**Instructions for the task**
Print the records below exactly, leaving out nothing.

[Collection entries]
%%
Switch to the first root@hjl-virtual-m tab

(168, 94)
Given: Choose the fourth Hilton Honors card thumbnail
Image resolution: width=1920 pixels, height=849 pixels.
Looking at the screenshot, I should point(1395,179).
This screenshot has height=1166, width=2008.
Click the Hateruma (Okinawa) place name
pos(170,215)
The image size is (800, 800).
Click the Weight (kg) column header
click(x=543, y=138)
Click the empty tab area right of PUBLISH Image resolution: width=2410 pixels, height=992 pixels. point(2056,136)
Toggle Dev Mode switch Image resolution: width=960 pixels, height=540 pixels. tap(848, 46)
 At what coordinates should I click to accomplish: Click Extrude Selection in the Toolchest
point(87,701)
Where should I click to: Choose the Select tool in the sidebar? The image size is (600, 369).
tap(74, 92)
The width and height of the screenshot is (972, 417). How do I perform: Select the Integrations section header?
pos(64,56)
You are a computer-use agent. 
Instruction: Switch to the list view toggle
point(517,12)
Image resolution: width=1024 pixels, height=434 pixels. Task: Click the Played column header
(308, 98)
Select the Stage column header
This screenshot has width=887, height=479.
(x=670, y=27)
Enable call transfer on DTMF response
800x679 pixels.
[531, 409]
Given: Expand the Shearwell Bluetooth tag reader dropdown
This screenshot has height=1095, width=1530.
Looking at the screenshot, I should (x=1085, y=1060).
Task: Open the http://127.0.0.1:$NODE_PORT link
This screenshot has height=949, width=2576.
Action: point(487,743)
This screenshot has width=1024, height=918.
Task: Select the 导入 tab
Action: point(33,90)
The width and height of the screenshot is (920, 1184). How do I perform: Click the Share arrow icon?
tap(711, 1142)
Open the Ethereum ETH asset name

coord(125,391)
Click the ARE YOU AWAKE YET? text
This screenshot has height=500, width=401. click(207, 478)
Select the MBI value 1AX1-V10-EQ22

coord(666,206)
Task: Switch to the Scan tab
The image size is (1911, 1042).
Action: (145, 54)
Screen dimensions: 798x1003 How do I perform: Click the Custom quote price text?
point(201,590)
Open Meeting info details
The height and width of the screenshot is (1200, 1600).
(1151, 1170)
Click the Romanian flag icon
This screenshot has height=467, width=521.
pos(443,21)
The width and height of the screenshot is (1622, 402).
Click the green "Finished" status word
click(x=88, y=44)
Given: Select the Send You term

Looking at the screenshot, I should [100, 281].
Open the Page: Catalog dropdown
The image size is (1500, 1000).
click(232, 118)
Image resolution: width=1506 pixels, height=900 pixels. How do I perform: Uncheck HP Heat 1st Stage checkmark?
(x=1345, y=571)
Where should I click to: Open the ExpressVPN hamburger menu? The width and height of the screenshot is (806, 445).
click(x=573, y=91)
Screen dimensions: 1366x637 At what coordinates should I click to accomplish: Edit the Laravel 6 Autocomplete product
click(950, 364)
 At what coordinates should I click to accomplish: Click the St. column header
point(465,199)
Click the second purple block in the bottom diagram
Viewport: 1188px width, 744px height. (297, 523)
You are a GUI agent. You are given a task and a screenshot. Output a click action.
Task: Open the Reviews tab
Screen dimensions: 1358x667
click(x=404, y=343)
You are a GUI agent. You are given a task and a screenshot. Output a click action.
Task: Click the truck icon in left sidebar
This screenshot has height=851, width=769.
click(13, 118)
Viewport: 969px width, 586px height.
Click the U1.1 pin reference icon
%%
**Output for this task**
Switch to the first root@hjl-virtual-m tab

(168, 94)
Given: Choose the fourth Hilton Honors card thumbnail
Image resolution: width=1920 pixels, height=849 pixels.
Looking at the screenshot, I should point(1395,179).
This screenshot has height=1166, width=2008.
Click the Hateruma (Okinawa) place name
pos(170,215)
The image size is (800, 800).
Click the Weight (kg) column header
click(x=543, y=138)
Click the empty tab area right of PUBLISH Image resolution: width=2410 pixels, height=992 pixels. point(2056,136)
Toggle Dev Mode switch Image resolution: width=960 pixels, height=540 pixels. tap(848, 46)
 At what coordinates should I click to accomplish: Click Extrude Selection in the Toolchest
point(87,701)
Where should I click to: Choose the Select tool in the sidebar? The image size is (600, 369).
tap(74, 92)
The width and height of the screenshot is (972, 417). How do I perform: Select the Integrations section header?
pos(64,56)
You are a computer-use agent. 
Instruction: Switch to the list view toggle
point(517,12)
Image resolution: width=1024 pixels, height=434 pixels. Task: Click the Played column header
(308, 98)
Select the Stage column header
This screenshot has width=887, height=479.
(x=670, y=27)
Enable call transfer on DTMF response
800x679 pixels.
[531, 409]
Given: Expand the Shearwell Bluetooth tag reader dropdown
This screenshot has height=1095, width=1530.
Looking at the screenshot, I should (x=1085, y=1060).
Task: Open the http://127.0.0.1:$NODE_PORT link
This screenshot has height=949, width=2576.
Action: point(487,743)
This screenshot has width=1024, height=918.
Task: Select the 导入 tab
Action: point(33,90)
The width and height of the screenshot is (920, 1184). How do I perform: Click the Share arrow icon?
tap(711, 1142)
Open the Ethereum ETH asset name

coord(125,391)
Click the ARE YOU AWAKE YET? text
This screenshot has height=500, width=401. click(207, 478)
Select the MBI value 1AX1-V10-EQ22

coord(666,206)
Task: Switch to the Scan tab
The image size is (1911, 1042).
Action: (145, 54)
Screen dimensions: 798x1003 How do I perform: Click the Custom quote price text?
point(201,590)
Open Meeting info details
The height and width of the screenshot is (1200, 1600).
(1151, 1170)
Click the Romanian flag icon
This screenshot has height=467, width=521.
pos(443,21)
The width and height of the screenshot is (1622, 402).
Click the green "Finished" status word
click(x=88, y=44)
Given: Select the Send You term

Looking at the screenshot, I should [100, 281].
Open the Page: Catalog dropdown
The image size is (1500, 1000).
click(232, 118)
Image resolution: width=1506 pixels, height=900 pixels. How do I perform: Uncheck HP Heat 1st Stage checkmark?
(x=1345, y=571)
Where should I click to: Open the ExpressVPN hamburger menu? The width and height of the screenshot is (806, 445).
click(x=573, y=91)
Screen dimensions: 1366x637 At what coordinates should I click to accomplish: Edit the Laravel 6 Autocomplete product
click(950, 364)
 At what coordinates should I click to accomplish: Click the St. column header
point(465,199)
Click the second purple block in the bottom diagram
Viewport: 1188px width, 744px height. (297, 523)
You are a GUI agent. You are given a task and a screenshot. Output a click action.
Task: Open the Reviews tab
Screen dimensions: 1358x667
click(x=404, y=343)
You are a GUI agent. You are given a task and a screenshot. Output a click action.
Task: Click the truck icon in left sidebar
This screenshot has height=851, width=769.
click(13, 118)
Viewport: 969px width, 586px height.
Click the U1.1 pin reference icon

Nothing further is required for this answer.